**Provided data**
········

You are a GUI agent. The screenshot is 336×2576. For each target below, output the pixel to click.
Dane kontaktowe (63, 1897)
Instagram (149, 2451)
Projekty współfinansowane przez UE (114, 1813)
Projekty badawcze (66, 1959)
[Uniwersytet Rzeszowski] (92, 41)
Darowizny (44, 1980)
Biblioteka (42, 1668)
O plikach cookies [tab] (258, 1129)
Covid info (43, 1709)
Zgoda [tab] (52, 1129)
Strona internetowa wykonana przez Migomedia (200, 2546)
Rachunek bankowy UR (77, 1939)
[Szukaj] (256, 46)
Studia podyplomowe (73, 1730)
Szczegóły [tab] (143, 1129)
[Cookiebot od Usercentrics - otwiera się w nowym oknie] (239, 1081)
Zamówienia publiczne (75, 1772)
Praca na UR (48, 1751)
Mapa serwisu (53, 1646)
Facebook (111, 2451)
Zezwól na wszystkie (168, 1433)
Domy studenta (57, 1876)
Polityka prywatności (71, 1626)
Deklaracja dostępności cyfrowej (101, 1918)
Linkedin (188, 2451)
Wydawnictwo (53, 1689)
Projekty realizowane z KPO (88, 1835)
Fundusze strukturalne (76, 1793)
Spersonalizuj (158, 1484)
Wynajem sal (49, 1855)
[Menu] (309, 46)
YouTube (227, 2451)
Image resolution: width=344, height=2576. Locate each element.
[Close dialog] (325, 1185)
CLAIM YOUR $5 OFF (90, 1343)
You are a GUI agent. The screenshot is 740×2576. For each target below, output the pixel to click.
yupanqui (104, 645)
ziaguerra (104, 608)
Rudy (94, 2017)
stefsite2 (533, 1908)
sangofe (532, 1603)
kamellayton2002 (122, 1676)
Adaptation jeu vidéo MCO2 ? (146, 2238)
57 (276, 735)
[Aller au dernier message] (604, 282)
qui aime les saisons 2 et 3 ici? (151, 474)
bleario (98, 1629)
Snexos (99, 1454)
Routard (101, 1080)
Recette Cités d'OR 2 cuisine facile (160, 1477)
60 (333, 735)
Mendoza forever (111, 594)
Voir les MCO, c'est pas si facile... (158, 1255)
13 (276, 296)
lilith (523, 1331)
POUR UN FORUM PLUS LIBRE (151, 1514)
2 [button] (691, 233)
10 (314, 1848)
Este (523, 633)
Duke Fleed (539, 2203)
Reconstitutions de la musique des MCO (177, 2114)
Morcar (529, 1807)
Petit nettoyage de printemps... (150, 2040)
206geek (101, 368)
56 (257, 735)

········

**Exercise**
The answer must be the lines from the one containing "Recette Cités d'OR" through the last line of the records, written out exactly; please include nothing more.

**Task answer**
Recette Cités d'OR 2 cuisine facile (160, 1477)
60 (333, 735)
Mendoza forever (111, 594)
Voir les MCO, c'est pas si facile... (158, 1255)
13 (276, 296)
lilith (523, 1331)
POUR UN FORUM PLUS LIBRE (151, 1514)
2 [button] (691, 233)
10 (314, 1848)
Este (523, 633)
Duke Fleed (539, 2203)
Reconstitutions de la musique des MCO (177, 2114)
Morcar (529, 1807)
Petit nettoyage de printemps... (150, 2040)
206geek (101, 368)
56 (257, 735)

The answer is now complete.